During lessons, you’re building two associations for one Kanji:
Kanji ➜ Meaning
Kanji ➜ Reading
When you have this pattern of learning A ➜ B and learning A ➜ C right afterwards, interference happens. There are two types of interference:
Proactive Interference happens when the learned association learned earlier (A ➜ B) is blocking the recall of the association learned afterwards (A ➜ C). In WK terms, you remember the meaning but struggle with the reading which you learn right afterwards during lessons. This is a result of the older representation (Kanji ➜ meaning) being stronger than the newer one (Kanji ➜ reading).
Retroactive Interference is kind of the opposite: it happens when the association learned more recently (A ➜ C) is blocking the one learned earlier (A ➜ B). In our case, this means recalling the reading while struggling with the meaning. This might happen because relearning (Kanji ➜ reading) undermines the older association (Kanji ➜ meaning), because the automatic retrieval of Kanji ➜ reading might be hard to suppress, or simply because there’s not enough capacity for recollection (aka being tired and unfocused).
There are several empirical studies on this topic showing that subjects who learned both A ➜ B and A ➜ C have higher error rates than control subjects who just learned one of these representations. Obviously, we still want to learn both since we need to know meaning and reading of a Kanji. (duh). So, how do we go about this?
A loophole for avoiding interference
One of the things that make WaniKani amazing is that we don’t just learn simple associations between Kanji and their meaning and reading. Instead, WaniKani provides us with Mnemonics to semantically strengthen the links between learned associations. Taking this into consideration, the learning pattern looks like this:
Kanji ➜ Mnemonic A ➜ Meaning
Kanji ➜ Mnemonic B ➜ Reading
The issue here can be that sometimes, mnemonic A and B respectively are both linked to the Kanji (in a way that the story matches the Radicals), but have little to do with each other. This brings us back to the pattern of A ➜ B and A ➜ C, (B & C being two entirely different things,) which causes interference. However, there’s a way to overcome this.

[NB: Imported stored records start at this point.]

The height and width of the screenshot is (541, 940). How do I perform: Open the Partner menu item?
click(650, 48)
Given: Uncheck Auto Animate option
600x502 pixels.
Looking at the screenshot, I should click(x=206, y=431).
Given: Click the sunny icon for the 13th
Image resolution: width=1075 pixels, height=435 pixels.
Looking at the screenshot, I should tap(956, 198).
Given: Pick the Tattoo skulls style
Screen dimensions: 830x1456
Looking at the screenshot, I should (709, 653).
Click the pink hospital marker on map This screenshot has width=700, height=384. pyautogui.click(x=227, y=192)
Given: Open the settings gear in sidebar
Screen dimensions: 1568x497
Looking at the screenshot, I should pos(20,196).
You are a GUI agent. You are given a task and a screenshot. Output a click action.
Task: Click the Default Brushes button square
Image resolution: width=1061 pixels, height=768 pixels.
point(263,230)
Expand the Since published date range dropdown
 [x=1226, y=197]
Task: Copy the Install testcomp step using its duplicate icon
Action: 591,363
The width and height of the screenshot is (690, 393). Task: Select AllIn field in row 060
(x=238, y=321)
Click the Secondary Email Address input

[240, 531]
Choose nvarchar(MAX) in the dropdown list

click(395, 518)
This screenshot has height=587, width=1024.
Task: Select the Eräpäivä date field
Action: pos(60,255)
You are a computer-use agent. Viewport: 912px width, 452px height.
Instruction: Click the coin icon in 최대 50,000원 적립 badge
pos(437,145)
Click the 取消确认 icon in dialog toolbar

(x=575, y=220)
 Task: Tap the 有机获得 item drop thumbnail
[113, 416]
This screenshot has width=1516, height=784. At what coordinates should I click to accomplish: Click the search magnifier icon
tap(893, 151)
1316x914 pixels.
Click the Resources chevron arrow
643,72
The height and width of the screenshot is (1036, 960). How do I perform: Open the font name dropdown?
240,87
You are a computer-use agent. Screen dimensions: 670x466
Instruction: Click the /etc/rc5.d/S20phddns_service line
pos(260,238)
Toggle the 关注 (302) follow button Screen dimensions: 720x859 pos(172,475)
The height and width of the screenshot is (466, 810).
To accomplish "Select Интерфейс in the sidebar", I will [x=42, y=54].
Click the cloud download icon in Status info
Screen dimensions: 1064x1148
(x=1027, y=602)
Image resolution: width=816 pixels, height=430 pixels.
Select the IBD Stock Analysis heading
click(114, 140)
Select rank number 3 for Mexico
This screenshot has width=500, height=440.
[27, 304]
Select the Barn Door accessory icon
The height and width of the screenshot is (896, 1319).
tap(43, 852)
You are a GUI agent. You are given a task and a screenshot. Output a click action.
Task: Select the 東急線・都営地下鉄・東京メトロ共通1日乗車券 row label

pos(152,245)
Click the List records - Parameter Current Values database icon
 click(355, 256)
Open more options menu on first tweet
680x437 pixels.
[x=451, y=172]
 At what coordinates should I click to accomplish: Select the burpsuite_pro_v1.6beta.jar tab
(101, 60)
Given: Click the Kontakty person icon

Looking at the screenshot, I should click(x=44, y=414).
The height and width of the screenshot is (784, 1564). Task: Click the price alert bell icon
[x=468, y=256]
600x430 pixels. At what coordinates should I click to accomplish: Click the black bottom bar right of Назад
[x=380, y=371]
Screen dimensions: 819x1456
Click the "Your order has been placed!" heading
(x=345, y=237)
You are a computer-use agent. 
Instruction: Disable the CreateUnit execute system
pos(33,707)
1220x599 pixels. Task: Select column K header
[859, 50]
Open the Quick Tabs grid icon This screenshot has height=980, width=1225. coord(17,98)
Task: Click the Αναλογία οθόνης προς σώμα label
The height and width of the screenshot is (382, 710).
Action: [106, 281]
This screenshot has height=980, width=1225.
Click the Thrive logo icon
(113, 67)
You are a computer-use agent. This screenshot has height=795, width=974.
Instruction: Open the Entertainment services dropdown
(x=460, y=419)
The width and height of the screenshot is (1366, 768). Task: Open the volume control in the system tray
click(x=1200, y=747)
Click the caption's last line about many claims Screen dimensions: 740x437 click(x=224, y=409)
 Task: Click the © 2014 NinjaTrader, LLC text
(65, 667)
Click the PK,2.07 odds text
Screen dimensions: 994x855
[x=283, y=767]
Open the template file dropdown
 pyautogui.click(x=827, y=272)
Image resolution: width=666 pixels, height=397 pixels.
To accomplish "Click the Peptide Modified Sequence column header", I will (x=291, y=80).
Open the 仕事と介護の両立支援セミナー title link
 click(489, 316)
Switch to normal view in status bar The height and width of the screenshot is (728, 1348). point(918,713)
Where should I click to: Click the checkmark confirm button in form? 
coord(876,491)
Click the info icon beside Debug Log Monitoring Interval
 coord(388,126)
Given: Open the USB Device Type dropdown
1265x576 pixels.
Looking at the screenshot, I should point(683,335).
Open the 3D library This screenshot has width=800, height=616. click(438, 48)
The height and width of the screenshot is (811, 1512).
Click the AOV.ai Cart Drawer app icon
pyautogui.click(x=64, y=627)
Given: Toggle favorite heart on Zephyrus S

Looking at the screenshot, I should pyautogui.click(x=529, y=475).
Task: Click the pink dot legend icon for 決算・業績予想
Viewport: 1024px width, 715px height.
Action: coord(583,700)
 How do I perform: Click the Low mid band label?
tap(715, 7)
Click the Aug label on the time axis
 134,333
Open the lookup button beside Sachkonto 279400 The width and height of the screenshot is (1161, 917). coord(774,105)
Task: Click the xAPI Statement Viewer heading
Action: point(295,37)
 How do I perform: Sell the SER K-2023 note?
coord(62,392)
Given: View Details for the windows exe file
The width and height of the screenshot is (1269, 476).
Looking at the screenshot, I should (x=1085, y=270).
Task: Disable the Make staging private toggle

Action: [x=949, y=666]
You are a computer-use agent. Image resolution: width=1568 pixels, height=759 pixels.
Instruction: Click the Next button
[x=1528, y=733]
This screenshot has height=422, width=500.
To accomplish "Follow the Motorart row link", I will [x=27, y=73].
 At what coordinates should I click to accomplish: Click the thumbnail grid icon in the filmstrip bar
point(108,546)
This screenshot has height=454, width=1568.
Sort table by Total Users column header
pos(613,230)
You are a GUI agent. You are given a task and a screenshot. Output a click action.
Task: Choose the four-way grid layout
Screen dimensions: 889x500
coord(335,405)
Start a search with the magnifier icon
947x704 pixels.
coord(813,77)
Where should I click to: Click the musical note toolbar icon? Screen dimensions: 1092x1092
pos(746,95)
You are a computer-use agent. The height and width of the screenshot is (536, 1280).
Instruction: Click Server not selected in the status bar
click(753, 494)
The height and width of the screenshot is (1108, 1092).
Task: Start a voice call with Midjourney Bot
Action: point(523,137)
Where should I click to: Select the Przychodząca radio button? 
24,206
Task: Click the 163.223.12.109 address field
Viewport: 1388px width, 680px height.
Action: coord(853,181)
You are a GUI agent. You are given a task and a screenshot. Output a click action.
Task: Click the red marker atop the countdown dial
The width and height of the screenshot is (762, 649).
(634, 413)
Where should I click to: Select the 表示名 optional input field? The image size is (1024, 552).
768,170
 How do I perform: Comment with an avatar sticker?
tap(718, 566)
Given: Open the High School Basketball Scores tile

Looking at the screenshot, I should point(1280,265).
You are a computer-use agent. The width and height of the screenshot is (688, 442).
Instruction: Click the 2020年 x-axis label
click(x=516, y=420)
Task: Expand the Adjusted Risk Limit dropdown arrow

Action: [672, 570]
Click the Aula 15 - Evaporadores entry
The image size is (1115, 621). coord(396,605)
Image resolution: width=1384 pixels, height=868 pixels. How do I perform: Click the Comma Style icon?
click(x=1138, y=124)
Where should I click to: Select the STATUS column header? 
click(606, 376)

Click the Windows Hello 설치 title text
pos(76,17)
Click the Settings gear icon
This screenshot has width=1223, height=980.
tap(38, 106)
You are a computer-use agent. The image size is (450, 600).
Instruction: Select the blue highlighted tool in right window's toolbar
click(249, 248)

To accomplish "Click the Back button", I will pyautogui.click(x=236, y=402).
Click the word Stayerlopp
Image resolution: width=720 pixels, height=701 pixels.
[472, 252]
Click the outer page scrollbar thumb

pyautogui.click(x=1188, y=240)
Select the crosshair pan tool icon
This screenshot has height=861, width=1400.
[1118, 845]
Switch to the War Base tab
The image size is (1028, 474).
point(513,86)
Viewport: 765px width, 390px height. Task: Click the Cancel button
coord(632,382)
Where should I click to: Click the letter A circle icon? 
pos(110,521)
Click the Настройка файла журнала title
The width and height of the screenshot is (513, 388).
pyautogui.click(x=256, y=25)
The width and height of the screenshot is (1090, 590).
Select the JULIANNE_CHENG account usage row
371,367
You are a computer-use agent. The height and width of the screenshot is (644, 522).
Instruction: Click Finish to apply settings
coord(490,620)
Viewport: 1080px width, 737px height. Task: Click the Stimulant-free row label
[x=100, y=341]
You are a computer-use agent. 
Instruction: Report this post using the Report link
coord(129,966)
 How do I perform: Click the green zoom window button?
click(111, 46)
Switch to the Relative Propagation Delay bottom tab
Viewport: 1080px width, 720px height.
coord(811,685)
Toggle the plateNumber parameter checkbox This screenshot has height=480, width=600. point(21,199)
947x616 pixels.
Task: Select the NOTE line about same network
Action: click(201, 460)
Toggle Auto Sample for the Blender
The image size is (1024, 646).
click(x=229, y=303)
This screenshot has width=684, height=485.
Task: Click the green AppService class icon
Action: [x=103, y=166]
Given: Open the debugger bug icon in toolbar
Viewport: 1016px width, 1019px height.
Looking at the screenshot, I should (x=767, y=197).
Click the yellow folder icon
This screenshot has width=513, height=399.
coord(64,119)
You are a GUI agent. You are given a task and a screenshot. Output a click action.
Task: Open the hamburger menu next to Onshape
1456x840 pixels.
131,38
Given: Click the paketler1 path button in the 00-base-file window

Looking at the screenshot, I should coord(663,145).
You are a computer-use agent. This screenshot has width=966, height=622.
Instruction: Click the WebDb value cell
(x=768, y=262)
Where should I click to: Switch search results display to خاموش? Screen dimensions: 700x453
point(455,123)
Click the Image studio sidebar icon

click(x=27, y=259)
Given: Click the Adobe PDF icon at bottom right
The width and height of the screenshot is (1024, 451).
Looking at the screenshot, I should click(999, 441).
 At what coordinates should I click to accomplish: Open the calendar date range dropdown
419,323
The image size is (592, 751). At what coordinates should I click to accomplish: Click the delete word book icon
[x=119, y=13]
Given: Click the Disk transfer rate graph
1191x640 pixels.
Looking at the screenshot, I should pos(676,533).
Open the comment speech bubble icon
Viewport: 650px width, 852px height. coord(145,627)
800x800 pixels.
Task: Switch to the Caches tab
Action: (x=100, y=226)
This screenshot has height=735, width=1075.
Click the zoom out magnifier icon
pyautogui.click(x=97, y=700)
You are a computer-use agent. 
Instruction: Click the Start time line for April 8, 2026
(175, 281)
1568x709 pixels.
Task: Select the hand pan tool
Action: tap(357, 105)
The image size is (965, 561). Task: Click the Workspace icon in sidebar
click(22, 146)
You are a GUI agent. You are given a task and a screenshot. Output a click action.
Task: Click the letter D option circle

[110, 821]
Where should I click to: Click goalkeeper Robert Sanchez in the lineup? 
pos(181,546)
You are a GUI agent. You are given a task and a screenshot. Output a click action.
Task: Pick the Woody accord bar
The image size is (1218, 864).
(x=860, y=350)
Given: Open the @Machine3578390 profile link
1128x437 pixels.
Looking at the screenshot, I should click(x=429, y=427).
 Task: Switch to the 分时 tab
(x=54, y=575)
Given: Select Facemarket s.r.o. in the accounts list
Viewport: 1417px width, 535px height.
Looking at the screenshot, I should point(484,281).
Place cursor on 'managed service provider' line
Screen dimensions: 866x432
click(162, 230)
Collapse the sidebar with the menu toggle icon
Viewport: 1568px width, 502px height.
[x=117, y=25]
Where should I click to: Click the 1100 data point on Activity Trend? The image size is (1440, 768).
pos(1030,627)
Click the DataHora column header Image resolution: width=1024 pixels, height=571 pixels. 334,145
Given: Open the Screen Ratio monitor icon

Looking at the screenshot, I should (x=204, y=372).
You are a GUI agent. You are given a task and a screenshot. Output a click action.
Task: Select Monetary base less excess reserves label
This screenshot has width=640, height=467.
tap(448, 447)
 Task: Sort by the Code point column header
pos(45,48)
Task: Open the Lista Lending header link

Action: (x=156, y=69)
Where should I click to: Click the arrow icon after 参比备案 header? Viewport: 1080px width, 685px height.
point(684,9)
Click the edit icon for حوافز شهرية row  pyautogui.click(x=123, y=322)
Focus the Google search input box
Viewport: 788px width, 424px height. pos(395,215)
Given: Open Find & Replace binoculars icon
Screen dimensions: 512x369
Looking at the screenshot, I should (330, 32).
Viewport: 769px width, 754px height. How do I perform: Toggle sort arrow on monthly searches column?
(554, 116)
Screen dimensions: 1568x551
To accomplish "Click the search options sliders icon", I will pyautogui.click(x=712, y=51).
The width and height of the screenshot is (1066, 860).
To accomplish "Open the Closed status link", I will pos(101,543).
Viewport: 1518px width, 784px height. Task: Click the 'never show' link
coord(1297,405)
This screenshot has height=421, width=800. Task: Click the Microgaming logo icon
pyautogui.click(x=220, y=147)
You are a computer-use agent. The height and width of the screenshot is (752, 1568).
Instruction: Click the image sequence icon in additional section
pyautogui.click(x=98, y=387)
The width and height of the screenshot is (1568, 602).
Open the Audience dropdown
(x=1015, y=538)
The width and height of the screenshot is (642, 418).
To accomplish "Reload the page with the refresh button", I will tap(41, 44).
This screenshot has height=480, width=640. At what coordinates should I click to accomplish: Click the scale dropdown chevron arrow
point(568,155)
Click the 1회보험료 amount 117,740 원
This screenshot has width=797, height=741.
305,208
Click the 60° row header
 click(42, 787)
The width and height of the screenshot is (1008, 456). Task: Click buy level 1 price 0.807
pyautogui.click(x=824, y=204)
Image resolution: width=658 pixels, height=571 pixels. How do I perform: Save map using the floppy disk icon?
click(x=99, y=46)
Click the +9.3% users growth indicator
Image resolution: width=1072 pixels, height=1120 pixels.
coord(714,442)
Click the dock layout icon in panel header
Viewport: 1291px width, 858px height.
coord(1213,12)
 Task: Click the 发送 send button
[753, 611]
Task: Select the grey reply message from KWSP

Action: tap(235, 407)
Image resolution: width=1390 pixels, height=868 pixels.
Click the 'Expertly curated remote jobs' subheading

To avoid interference, you can actively change the learning pattern during lessons (without much of an effort) to look something like this:
Kanji ➜ Mnemonic Compound ➜ Meaning
Kanji ➜ Mnemonic Compound ➜ Reading
The difference here is that looking at the Kanji makes you recall one single Mnemonic Compound that acts as a retrieval cue for both meaning and reading. To create a Mnemonic Compound, you can simply link what’s happening in the story for the reading mnemonic to the story for the meaning mnemonic which you learned right before. Or you adjust the meaning mnemonic to match the reading mnemonic. Or, if you dislike both, you think of an entirely new story to create a mnemonic. The point here is telling it to yourself as one coherent story. In detail, the pattern here looks like:
Kanji ➜ Mnemonic Meaning ➜ Mnemonic Reading
That way, you will have the same retrieval cue to activate meaning and reading, which are both part of the same story. In the beginning, you might have to remember the meaning first to get to the reading, but it will act as a bridge to get there. After a few reviews however, the dirt tracks you have for links in the beginning will become paved roads and – you know how it is – the retrieval will be seemingly automatic.
[TL;DR] During lessons, you learn two representations for the same Kanji: meaning and reading. This causes interference, which can make it harder to remember one of them. Instead of learning two separate Mnemonics for meaning and reading, try to connect them into one Mnemonic Compound by putting them together into one coherent story. This way, you can avoid interference and turn two separate retrieval cues needed for sucessfull recollection into one.